Looking back, Amber remembers a strange sense of peace as her family sat in that closet, listening to what sounded like a freight train rumbling directly overhead.
“It was like God had us in a bubble,” she said.
The loss of all but one
The young family walked away unharmed that day, but they lost every worldly possession except for one: Amber’s handmade hope chest, given to her by her father when she turned 16.
“That’s the one piece of furniture we still have,” said Amber, 23. “And all of my photographs were in there. It was amazing.
“Now my father has refinished the chest. It looks more beautiful than ever.”
The hope chest soon will take a place of honor in Amber and Ethan’s new home, built in partnership with Joplin Area Habitat for Humanity. On a recent bright and windy day, more than two dozen high school and college students on spring break started building it.

→ **TASKS AND EXERCISES**:
**A)** Decide whether each statement agrees with the hope chest passage, and support each yes or no with the passage's own words: (i) Amber's father gave her the chest when she turned 16; (ii) the family was hurt that day; (iii) more than two dozen students started building the new home.
**B)** Rename "hope chest" as "keepsake chest" and write out everything in the hope chest passage from "The loss of" down to "she turned 16.".
**C)** List every proper name that appears in the hope chest passage.
Rely only on the hope chest passage when you respond.

→ **Stored data entries**:

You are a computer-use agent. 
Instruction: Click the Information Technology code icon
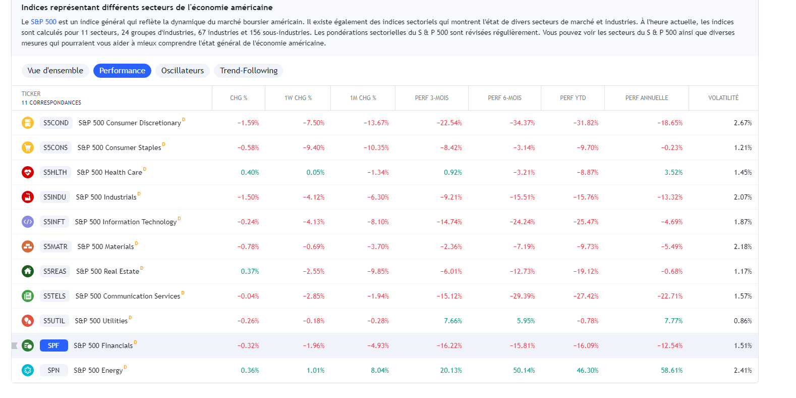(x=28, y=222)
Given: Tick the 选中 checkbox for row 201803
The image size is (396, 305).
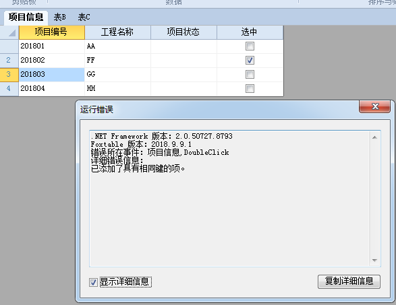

→ **ANSWERS FOR THE TASKS**:
**A)**
(i) Yes: "given to her by her father when she turned 16."
(ii) No: "The young family walked away unharmed that day."
(iii) Yes: "more than two dozen high school and college students on spring break started building it."

**B)**
The loss of all but one
The young family walked away unharmed that day, but they lost every worldly possession except for one: Amber’s handmade keepsake chest, given to her by her father when she turned 16.

**C)** Amber, God, Ethan, Joplin Area Habitat for Humanity